* _AIM OF THE TASK_
Continue the passage on deep learning for named entity recognition, picking up right after its final sentence.

Neural network based deep learning models have become popular for processing unstructured (e.g., language) and semi-structured data. Deep learning is concerned with automatically learning the representations of the inputs where patterns at different levels of detail can be recognized and represented, a process which is referred to as representation learning. In particular, recurrent neural networks (RNNs) are capable of learning contextualized representations of text sequences. Information extraction from text using deep learning avoids the need for humans to formally specify knowledge, and even avoids the need for feature engineering. Most state-of-the-art named entity recognition (NER) systems use word level and character level representations (embeddings) to perform named entity extraction and classification (dos Santos and Guimarães [
1]).
A word or character is mapped to a continuous vector representation (embedding) that captures the context of the word and character respectively. While word based models need accurate token-level segmentation, character level models have the ability to perform accurate labelling of tokens or character units without the need for a-priori word segmentation (Kann and Schütze [
2]).
The aim is that the extraction system can be trained with few manually annotated training data, especially when a trained model needs to be ported to a novel domain (e.g., another provider of documents to be analyzed, other entity classes to be recognized).
We witness a rising interest in language models to improve NER in a transfer learning setting. The current most successful language model is BERT (Devlin et al. [
3]). We integrate BERT representations to analyse its impact when using it along with separate character and word representations.

* _DATASET_
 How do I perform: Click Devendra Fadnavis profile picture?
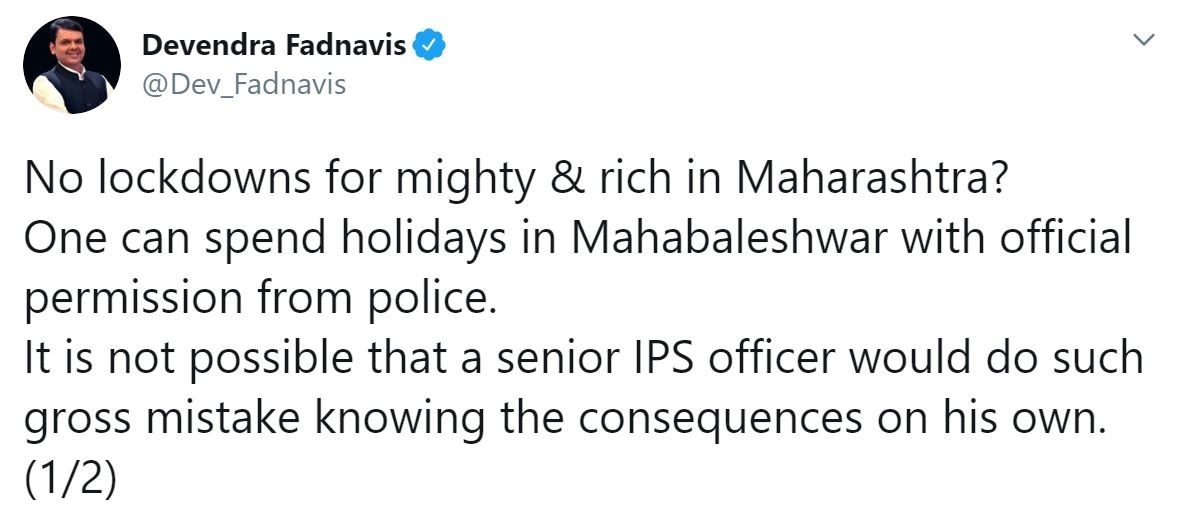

==

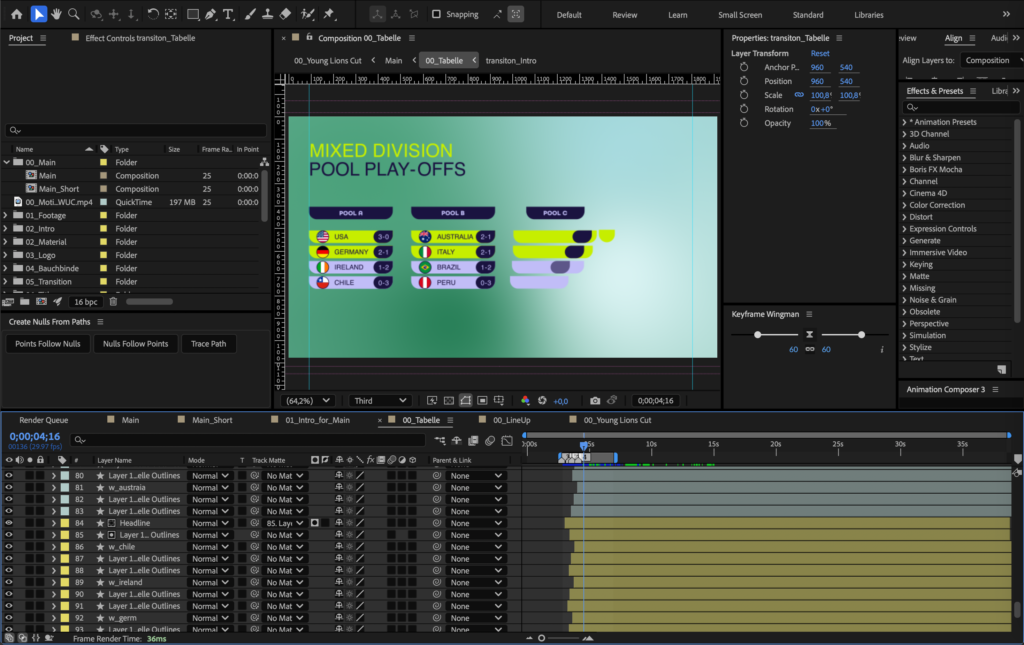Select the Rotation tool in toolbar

* _IN RESPONSE_
The research questions posed in the paper are:
- How to train models (e.g., character based neural networks) with small sized semi-structured labeled datasets (e.g., contracts and invoices)? 
- What is the impact of transfer learning when a NER model that is trained on a source dataset labeled with one type of entities is ported to a target dataset to be labeled with another but related entity type and only few labeled documents in the target domain are available? 
- What is the impact of using the BERT language model along with character and word character level representations? 
The major contributions presented in the paper are: (a) Development of an efficient pipeline for entity extraction from financial documents that is efficient at runtime and easily parameterizable, and which includes efficient segmentation, filtering of entity elements and finally labelling and extraction; (b) Effective document segmentation by splitting a document text into meaningful and contextual sub-segments; (c) Easy porting from models trained on one task to another task using transfer learning; and (d) Comparison of the impact of integrating the BERT language model with the character and word level representations. The impact of using limited training data in the target domain has been investigated by using different percentages of target training examples.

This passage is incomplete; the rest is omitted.